A kinetic model for analyzing partial oxidation reforming of heavy hydrocarbon over a novel self-sustained electrochemical promotion catalyst

A kinetic model for analyzing catalytic partial oxidation reforming (POXR) of n-pentadecane over a novel self-sustained electrochemical promotion (SSEP) catalyst which accelerated the reaction rate at relatively lower temperatures below 650 °C was proposed. The SSEP-POXR model consists of two parts: a conventional Langmuir–Hinshelwood (L–H) model, describing normal partial oxidation reforming and a new model describing the SSEP mechanism. The kinetic parameters of L–H model were estimated by curve-fitting experimental results of POXR of n-pentadecane on a conventional Ni/NiO/Cu/CeO2 catalyst whereas those for the SSEP process were evaluated using typical geometric configurations of components of the SSEP catalyst and their electrochemical properties. The SSEP-POXR model was used to establish a relationship between input and output parameters and explain the trend of the experimental results in terms of the impact of temperature on the fuel conversion. The computational results agreed well with experimental results of the POXR of n-pentadecane on the SSEP catalyst in a temperature range of 450–650 °C. The maximum error of computational results of fuel conversion was 3.1% in the reaction temperature range.

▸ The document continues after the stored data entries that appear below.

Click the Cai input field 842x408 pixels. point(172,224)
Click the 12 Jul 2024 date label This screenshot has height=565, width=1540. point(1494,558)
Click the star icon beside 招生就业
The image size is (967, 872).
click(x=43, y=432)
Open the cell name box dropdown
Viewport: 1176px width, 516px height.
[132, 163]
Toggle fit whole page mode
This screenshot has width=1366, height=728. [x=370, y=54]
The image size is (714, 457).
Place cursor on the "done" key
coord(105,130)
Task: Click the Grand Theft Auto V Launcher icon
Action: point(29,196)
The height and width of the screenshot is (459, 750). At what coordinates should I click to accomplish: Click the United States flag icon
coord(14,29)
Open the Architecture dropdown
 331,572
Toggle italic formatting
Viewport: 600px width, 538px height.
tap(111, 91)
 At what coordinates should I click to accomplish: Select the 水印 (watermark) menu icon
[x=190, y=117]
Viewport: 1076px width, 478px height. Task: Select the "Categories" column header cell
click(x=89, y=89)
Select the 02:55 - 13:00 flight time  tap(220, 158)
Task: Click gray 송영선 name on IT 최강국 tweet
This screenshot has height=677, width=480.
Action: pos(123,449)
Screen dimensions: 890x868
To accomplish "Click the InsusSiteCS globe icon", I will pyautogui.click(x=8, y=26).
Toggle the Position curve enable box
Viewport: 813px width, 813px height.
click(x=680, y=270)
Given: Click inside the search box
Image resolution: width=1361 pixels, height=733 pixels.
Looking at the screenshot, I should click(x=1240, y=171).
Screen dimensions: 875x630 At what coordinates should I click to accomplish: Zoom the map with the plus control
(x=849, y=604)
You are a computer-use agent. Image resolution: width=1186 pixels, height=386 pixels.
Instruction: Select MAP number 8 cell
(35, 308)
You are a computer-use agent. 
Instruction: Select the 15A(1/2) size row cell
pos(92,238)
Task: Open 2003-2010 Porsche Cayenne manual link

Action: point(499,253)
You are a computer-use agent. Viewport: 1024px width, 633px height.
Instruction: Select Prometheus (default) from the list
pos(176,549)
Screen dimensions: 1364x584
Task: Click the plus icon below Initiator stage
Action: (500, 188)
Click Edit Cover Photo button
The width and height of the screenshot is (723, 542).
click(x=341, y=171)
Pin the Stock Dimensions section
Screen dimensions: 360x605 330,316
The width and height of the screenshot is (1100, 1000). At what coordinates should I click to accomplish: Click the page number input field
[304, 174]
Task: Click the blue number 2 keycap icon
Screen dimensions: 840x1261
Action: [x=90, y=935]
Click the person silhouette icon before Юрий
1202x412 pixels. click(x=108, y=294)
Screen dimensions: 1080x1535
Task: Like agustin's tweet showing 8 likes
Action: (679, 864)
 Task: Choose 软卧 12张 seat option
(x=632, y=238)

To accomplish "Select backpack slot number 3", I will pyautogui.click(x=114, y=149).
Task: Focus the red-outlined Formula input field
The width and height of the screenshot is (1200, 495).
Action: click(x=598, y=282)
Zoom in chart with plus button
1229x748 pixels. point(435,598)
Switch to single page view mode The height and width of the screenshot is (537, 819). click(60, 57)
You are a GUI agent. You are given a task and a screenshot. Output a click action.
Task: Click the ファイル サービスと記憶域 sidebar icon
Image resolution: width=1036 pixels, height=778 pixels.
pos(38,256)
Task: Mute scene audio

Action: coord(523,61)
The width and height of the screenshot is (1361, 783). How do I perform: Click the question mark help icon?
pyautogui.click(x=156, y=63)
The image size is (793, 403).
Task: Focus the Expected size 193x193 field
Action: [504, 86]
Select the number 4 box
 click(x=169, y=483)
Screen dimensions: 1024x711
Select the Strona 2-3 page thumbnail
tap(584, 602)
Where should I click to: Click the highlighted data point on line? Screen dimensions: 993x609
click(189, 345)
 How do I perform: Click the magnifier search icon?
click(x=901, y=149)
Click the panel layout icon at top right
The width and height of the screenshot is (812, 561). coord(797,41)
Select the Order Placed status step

The SSEP-POXR model is capable of quantifying the enhancement of the fuel conversion attributed to the SSEP process.

► Establish a model for analyzing POXR of a heavy hydrocarbon on SSEP catalysts.
► Couple normal catalytic reforming kinetics with electrochemical promotion.
► Predict the outputs and reaction rates of partial oxidation reforming.
► Give a mathematic description of POXR with electrochemical promotion.